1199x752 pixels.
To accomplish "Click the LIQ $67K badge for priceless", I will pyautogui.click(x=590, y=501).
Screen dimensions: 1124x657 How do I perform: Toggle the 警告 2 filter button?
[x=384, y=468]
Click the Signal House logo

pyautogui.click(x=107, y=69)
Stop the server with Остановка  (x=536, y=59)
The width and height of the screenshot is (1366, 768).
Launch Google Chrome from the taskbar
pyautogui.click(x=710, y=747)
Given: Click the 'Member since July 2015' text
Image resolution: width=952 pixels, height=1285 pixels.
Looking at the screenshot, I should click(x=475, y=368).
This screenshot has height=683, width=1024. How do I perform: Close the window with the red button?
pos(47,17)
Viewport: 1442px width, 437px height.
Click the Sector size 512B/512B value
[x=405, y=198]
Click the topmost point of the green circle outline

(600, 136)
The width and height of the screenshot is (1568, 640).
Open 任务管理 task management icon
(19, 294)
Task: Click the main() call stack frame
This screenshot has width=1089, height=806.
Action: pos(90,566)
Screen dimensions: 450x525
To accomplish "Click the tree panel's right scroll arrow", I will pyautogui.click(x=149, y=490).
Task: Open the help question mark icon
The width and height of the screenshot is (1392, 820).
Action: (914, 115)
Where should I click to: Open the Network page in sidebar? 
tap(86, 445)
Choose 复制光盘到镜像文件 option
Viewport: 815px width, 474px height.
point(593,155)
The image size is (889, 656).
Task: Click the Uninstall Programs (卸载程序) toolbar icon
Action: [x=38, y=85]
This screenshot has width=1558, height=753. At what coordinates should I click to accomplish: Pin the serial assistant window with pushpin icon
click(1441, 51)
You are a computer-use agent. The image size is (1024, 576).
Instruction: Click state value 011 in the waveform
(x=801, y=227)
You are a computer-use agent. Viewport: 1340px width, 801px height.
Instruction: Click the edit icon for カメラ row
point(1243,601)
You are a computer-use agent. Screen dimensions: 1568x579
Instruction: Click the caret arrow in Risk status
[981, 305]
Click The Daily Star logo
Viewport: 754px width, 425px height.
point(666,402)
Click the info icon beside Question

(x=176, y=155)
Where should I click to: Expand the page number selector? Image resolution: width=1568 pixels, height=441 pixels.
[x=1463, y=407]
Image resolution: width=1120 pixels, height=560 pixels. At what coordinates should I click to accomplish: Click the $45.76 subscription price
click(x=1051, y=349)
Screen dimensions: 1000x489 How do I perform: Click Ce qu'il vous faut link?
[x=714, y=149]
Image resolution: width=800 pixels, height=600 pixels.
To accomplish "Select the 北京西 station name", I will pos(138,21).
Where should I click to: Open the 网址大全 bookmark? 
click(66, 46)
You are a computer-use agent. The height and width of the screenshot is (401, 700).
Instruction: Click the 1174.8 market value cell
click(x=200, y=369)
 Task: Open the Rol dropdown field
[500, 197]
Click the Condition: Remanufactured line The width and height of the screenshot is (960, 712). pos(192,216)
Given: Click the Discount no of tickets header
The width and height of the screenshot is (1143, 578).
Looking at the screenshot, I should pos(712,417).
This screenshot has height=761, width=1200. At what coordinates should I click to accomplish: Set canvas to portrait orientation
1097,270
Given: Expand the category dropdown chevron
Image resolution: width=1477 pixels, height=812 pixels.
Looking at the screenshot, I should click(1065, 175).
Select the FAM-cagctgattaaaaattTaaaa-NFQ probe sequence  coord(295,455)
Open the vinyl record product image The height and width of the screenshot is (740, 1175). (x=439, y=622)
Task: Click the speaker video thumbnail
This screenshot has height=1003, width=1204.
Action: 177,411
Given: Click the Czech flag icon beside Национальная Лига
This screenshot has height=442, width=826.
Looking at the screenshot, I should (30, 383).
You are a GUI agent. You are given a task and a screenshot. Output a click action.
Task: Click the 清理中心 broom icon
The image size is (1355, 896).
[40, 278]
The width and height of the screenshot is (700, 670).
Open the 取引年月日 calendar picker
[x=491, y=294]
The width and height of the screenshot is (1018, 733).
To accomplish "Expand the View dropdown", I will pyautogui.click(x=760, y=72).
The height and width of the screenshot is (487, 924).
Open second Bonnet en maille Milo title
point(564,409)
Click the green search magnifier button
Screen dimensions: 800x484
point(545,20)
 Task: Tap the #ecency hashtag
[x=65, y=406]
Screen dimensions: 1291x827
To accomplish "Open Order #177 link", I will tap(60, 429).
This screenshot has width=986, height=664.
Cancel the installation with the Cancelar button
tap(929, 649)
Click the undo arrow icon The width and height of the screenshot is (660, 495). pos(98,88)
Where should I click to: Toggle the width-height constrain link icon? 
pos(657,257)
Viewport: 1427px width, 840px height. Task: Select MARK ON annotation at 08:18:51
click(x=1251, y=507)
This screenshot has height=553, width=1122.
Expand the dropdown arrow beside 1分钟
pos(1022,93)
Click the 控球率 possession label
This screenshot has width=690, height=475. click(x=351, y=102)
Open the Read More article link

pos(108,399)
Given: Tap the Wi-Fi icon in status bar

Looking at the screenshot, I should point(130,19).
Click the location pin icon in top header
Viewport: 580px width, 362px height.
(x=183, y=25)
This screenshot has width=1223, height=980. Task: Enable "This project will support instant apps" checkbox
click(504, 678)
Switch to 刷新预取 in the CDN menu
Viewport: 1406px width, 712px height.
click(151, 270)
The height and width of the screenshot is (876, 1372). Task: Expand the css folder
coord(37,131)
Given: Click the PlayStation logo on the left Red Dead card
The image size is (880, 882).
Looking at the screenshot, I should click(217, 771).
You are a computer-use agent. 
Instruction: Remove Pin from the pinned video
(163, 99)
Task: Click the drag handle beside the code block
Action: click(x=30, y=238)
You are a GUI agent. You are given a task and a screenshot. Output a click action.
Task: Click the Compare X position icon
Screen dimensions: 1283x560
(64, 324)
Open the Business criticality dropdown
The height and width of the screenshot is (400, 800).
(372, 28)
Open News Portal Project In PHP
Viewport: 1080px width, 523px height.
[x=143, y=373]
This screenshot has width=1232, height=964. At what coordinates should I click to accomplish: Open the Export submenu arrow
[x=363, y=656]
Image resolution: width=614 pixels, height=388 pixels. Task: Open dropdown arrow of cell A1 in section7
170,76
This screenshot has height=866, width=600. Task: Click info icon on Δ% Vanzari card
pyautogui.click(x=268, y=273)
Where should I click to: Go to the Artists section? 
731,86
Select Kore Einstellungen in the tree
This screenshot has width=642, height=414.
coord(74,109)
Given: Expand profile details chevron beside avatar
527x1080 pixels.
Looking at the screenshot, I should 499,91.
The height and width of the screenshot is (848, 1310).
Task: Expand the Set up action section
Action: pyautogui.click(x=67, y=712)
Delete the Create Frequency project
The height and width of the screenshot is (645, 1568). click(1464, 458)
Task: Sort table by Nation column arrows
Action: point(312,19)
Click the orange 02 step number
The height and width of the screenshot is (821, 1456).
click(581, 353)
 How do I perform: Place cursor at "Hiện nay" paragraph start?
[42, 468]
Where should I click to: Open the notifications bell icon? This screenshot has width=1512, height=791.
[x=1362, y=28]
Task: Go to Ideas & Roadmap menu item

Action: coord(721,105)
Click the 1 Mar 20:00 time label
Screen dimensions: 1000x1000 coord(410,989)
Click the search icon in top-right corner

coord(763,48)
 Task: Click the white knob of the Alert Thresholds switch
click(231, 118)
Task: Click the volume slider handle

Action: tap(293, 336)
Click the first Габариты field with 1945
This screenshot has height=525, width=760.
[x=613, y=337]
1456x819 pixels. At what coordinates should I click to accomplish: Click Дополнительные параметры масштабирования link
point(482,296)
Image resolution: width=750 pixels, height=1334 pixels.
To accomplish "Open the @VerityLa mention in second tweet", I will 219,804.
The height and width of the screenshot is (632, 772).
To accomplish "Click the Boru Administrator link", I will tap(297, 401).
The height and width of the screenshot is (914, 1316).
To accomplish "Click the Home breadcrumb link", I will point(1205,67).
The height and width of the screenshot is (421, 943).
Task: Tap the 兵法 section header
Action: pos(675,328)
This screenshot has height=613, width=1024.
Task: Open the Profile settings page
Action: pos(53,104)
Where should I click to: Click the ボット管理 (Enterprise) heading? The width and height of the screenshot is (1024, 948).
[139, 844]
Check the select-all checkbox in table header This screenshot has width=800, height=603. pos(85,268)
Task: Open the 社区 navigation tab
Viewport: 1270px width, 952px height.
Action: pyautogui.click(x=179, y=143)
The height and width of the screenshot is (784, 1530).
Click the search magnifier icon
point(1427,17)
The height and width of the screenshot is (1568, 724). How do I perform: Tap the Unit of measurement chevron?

+-------+

Can you update the data from its first line through the line containing "pyautogui.click(x=107, y=69)", swapping "logo" for "emblem" and leaving everything else unchanged? Return only those lines.

◆ FINAL ANSWER ◆
1199x752 pixels.
To accomplish "Click the LIQ $67K badge for priceless", I will pyautogui.click(x=590, y=501).
Screen dimensions: 1124x657 How do I perform: Toggle the 警告 2 filter button?
[x=384, y=468]
Click the Signal House emblem

pyautogui.click(x=107, y=69)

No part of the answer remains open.